You're talking to the wrong woman....
I put the collective "we" in quotes for a reason.
I have no idea where you are coming from. Maybe you can explain what you are talking about?
I thought I did earlier in the post. We provided weapons to Iraq and Iran. We didn't think it was for skeet shooting. We managed the killing. We didn't attempt any peace initiative. We knew that Sadam was using biological and chemical weapons against the Kurds. And at the time we knew it, we sent more weapons to Iraq and biological material to boot.
Perfectly respectable researchers spend their entire lives studying the most deadly toxins. Nobody blinks an eye unless they have a reason to suspect wicked intentions.
Are you telling me that even if you knew that Iraq was using biological and chemical weapons against the Kurds [which was the case with the Reagan and Bush Administrations] you would have no reason to suspect that they had any wicked intentions when they requested deadly toxins from the US?

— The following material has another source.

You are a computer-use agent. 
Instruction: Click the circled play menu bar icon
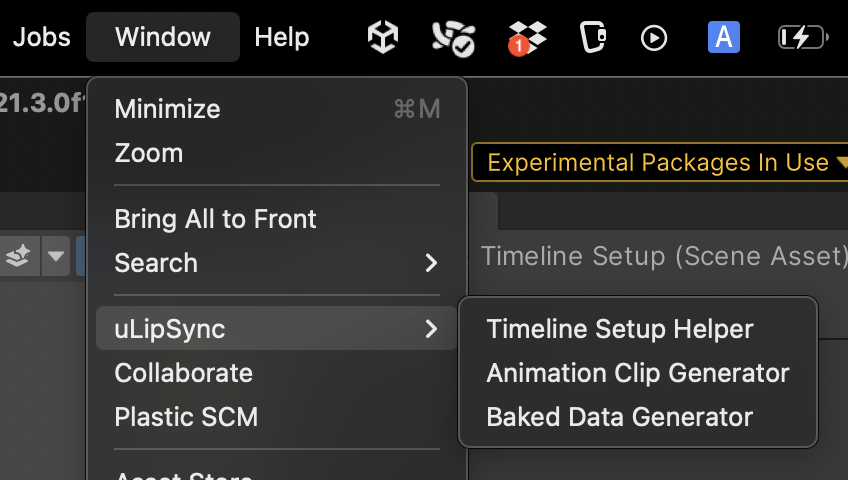pyautogui.click(x=653, y=38)
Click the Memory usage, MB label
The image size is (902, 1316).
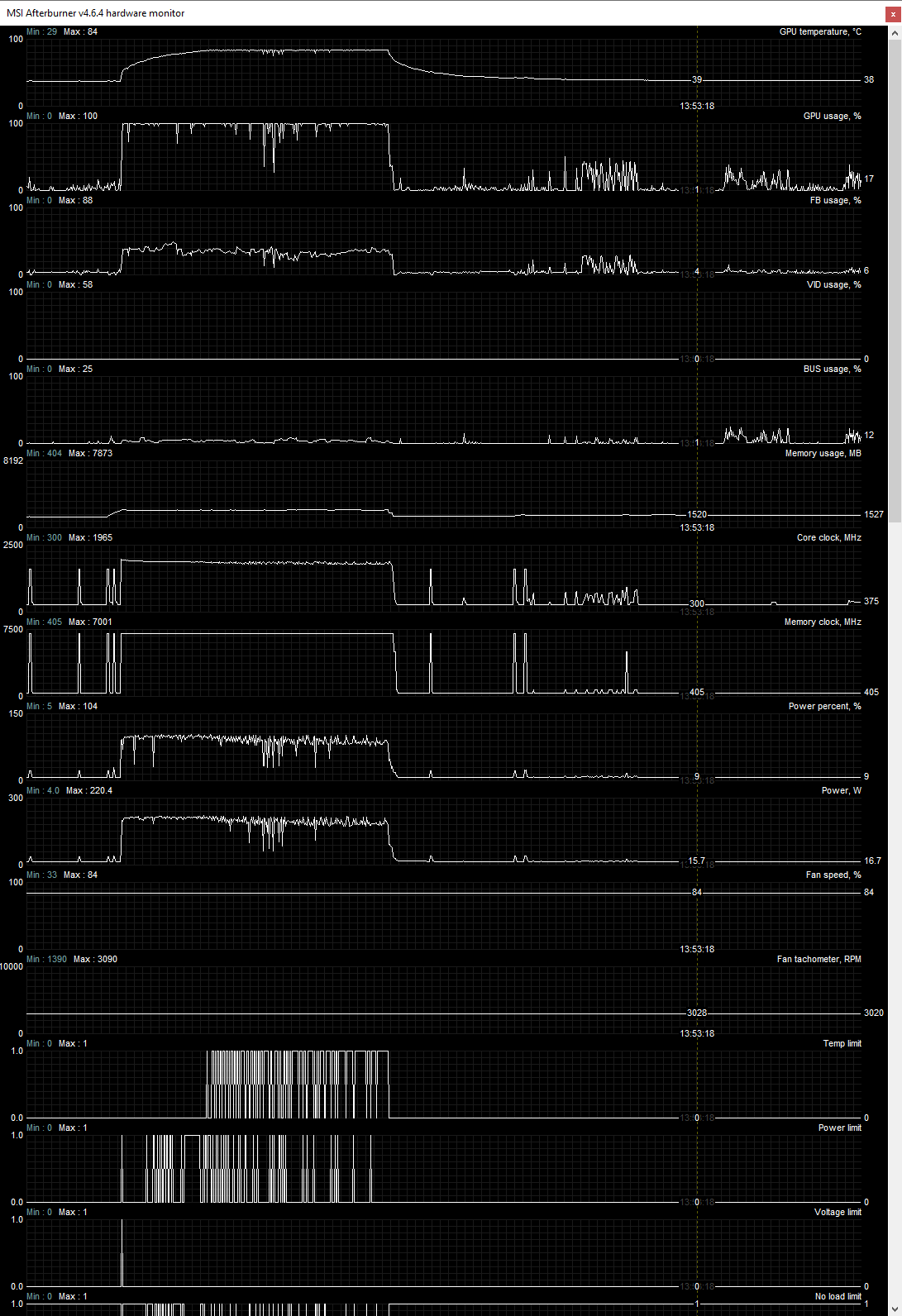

I can think of lots of victims -- people who were tortured with cigarette butts being extinguished on their flesh. Shall we blame Phillip Morris for making Marlboro cigarettes? People who had electric shocks applied to their private parts. Shall we blame Sears for making Diehard batteries? People who were raped. Shall we blame everyone with a penis?
Exceptionally poor parallels. Sears has a reasonable expectation that a Diehard battery is going into a car, not a torture chamber. How does that possibly compare logically to the anticipated use of personnel land mines or other weapons?
But let's hypothetically elaborate on the Diehard battery. Suppose Sears delivers Diehard batteries to the interrogation rooms of the Chicago Homicide unit. And every month when they deliver the batteries, the detective says Great batteries. We got 30 confessions this month. They also see that with every suspect and detective that leaves an interrogation room the detective has a Diehard battery under his arm. They read in the newspaper that the homicide unit is getting record numbers of confessions. They also read that murder suspects are claiming torture; batteries attached to their finger tips, ear lobes and scrotum. Sears continues to deliver Diehard batteries to the interrogation rooms of the Chicago Homicide Unit. Does Sears, as a company, have any legal or ethical issues?
A better parallel is that of a drug cartel. The drug cartel just merely distributes processed "farm products"; hemp, cocaine, and heroin. Hemp is used for making ropes, the making of furniture; even clothing. Cocaine and heroin have legitimate medical uses. How are they to know that they might be used for illicit purposes? We shouldn't be holding the drug cartels responsible.
IMO, a country that provides weapons to instigate or prolong a third world conflict is behaving no different than a drug cartel. Personnel land mines are nothing more than weapons of terror; they are non-targetted booby traps. Most of the world wants them banned, but not the US, China or Russia. There's money to be made.
We didn't make the gas that Saddam used on his own people. We did not make the sarin that Aum Shinrykio used in Tokyo. We didn't even invent sarin, that was the Germans.
So what are you talking about?
That pretty well illustrates the point. As long as you can isolate yourself from the tragedy, you don't care about who or how they get killed.
Related topic. Up until a few months ago, I thought that there was a national consensus that the internment of Japanese Americans during World War II was a tragic mistake. I see that what we call the "Justice Department", uses the incident as precedent for the internment of Muslim Americans into military detention. I see very little public objection.